Wie auch immer das Volksbegehren „Deutsche Wohnen & Co enteignen“ ausgeht, die anhaltende Konzentration von Grundeigentum in den Händen von großen privaten Wohnungsunternehmen und anonymen Investoren hat eine intensive öffentliche politische Diskussion verdient. Auf bundespolitischer Ebene weigern sich die regierenden Parteien seit Jahren in geradezu zynischer Weise, auf die drängenden Probleme der Immobilienspekulation wirksame Antworten zu geben. Gerade darum müssen die anstehenden Wahlen dazu genutzt werden, den politischen Parteien Antworten auf den Umgang mit dem „Citygrabbing“ abzuverlangen – auf Bundesebene wie auf Landesebene.
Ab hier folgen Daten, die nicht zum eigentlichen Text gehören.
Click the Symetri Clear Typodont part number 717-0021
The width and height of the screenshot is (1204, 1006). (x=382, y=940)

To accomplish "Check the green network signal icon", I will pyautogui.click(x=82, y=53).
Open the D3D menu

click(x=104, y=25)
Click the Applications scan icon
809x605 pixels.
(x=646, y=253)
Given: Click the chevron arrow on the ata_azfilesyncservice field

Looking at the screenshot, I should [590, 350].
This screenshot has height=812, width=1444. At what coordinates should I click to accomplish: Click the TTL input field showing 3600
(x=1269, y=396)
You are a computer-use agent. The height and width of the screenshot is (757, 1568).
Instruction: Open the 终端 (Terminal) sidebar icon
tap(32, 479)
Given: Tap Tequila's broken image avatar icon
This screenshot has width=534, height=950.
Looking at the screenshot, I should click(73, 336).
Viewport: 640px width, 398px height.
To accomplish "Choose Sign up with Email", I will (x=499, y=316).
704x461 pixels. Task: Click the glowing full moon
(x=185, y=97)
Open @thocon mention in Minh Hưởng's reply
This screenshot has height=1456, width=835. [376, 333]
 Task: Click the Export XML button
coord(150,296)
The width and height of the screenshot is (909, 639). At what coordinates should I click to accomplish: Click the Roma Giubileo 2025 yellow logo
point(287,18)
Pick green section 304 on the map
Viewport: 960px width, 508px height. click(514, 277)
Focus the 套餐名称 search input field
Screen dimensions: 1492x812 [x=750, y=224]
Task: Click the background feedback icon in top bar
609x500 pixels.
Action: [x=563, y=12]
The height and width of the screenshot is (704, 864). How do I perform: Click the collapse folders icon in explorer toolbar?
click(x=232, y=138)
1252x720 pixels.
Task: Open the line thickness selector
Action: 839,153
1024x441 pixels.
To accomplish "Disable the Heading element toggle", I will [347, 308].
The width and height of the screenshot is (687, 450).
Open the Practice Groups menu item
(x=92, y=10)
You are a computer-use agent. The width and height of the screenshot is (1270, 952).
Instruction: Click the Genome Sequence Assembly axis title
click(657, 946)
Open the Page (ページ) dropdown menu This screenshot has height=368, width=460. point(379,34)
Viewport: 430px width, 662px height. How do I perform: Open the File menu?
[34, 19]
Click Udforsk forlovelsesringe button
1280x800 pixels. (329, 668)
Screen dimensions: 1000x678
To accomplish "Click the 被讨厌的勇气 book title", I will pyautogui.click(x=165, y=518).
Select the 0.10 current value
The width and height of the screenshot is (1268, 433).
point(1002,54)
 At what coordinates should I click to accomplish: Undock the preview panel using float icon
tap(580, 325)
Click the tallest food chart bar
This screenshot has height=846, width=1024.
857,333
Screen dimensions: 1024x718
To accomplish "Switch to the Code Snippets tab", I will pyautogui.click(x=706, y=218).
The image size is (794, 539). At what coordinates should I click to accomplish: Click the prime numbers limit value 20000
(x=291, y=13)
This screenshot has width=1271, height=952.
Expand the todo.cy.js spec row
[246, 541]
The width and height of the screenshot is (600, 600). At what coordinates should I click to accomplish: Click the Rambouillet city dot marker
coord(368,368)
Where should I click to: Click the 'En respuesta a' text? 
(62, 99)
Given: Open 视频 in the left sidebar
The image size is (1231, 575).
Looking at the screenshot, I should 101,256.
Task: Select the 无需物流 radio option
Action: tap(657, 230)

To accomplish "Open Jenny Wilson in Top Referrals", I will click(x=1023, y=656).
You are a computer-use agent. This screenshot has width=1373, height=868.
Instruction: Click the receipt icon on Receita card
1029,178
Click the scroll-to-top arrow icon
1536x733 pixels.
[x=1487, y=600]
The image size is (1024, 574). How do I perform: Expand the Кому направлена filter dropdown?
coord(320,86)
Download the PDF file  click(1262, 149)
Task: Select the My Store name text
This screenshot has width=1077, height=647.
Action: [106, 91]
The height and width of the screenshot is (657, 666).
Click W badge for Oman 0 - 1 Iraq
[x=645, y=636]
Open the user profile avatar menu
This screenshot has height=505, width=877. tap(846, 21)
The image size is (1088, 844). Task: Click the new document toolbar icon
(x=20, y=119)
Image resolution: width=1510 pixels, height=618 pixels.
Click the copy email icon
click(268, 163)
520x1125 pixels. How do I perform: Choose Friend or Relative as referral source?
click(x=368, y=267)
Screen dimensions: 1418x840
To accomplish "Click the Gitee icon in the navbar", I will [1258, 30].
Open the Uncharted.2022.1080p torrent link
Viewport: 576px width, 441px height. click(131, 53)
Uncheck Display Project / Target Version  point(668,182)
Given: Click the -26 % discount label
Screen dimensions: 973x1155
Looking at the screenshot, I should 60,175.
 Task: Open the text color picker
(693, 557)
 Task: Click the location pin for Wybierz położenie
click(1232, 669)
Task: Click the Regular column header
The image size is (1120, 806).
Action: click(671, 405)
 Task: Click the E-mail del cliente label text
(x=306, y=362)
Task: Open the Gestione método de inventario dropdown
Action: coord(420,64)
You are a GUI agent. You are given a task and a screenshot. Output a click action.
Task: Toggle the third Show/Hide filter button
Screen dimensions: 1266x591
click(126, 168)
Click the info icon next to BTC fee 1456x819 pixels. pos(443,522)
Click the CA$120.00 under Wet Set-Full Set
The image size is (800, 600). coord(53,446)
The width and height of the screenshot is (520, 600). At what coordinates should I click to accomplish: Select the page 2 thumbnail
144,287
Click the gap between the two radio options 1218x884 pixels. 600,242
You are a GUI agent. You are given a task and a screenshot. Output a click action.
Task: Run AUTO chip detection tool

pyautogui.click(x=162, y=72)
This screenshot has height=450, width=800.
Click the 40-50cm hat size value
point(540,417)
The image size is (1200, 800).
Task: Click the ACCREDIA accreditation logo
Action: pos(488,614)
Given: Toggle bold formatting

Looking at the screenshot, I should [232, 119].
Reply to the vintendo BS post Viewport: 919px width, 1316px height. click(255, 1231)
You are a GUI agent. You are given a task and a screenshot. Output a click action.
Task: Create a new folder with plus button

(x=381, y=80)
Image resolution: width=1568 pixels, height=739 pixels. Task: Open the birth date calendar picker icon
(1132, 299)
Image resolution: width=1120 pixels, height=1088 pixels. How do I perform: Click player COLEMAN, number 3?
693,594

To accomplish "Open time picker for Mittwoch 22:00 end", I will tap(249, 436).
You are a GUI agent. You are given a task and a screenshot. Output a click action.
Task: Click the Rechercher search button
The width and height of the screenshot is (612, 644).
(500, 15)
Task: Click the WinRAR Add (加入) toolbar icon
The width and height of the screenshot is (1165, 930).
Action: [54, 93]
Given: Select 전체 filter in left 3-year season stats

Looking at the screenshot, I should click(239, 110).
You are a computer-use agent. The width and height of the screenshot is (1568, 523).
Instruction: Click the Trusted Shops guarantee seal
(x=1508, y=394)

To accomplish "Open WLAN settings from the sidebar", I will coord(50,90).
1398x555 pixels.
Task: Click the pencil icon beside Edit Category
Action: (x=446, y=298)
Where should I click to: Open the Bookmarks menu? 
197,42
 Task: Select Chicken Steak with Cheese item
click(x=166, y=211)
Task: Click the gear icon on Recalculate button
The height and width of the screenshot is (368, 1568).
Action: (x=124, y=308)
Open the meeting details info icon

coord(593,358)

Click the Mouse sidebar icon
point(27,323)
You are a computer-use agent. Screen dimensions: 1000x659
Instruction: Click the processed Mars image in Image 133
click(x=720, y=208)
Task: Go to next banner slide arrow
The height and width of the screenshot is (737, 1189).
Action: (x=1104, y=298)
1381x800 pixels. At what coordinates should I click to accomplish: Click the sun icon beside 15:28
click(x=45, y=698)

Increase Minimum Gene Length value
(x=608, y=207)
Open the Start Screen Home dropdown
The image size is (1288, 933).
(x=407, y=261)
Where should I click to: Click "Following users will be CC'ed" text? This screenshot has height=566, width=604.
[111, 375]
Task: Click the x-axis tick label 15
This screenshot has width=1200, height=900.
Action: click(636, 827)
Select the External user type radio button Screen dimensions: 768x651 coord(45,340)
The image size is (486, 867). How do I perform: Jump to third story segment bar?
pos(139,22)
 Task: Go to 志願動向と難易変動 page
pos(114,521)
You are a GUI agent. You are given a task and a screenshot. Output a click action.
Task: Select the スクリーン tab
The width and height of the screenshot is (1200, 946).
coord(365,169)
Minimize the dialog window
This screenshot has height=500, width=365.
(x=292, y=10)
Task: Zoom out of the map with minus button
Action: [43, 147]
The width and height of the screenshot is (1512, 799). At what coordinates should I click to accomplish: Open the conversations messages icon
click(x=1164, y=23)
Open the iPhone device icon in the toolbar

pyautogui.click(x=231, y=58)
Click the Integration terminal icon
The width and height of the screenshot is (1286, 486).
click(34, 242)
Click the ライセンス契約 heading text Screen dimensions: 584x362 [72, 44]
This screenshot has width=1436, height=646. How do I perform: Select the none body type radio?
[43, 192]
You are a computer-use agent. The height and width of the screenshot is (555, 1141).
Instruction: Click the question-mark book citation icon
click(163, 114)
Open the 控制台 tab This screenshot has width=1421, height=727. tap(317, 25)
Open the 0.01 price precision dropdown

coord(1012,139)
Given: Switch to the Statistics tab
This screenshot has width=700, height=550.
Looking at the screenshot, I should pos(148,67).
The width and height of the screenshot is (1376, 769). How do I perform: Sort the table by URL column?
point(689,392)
Denn die bei diesem Volksbegehren bisher in den Vordergrund gestellte Frage nach den möglichen Kosten einer Enteignung ist viel zu kurz gegriffen. Im Kern geht es um sehr grundsätzliche Fragen: Erstens um die Frage, ob es Obergrenzen für privaten Großgrundbesitz und privaten Wohnungsbesitz in unseren Städten geben soll. Zweitens um die Frage, wie das Verhältnis von öffentlichem zu privatem Mietwohnungseigentum in großen Städten wie Berlin aussehen soll, und drittens um die Frage, in welcher Weise das Grundeigentum „zugleich dem Wohle der Allgemeinheit“, wie es in Artikel 14 des Grundgesetzes heißt, bislang dient und künftig dienen soll.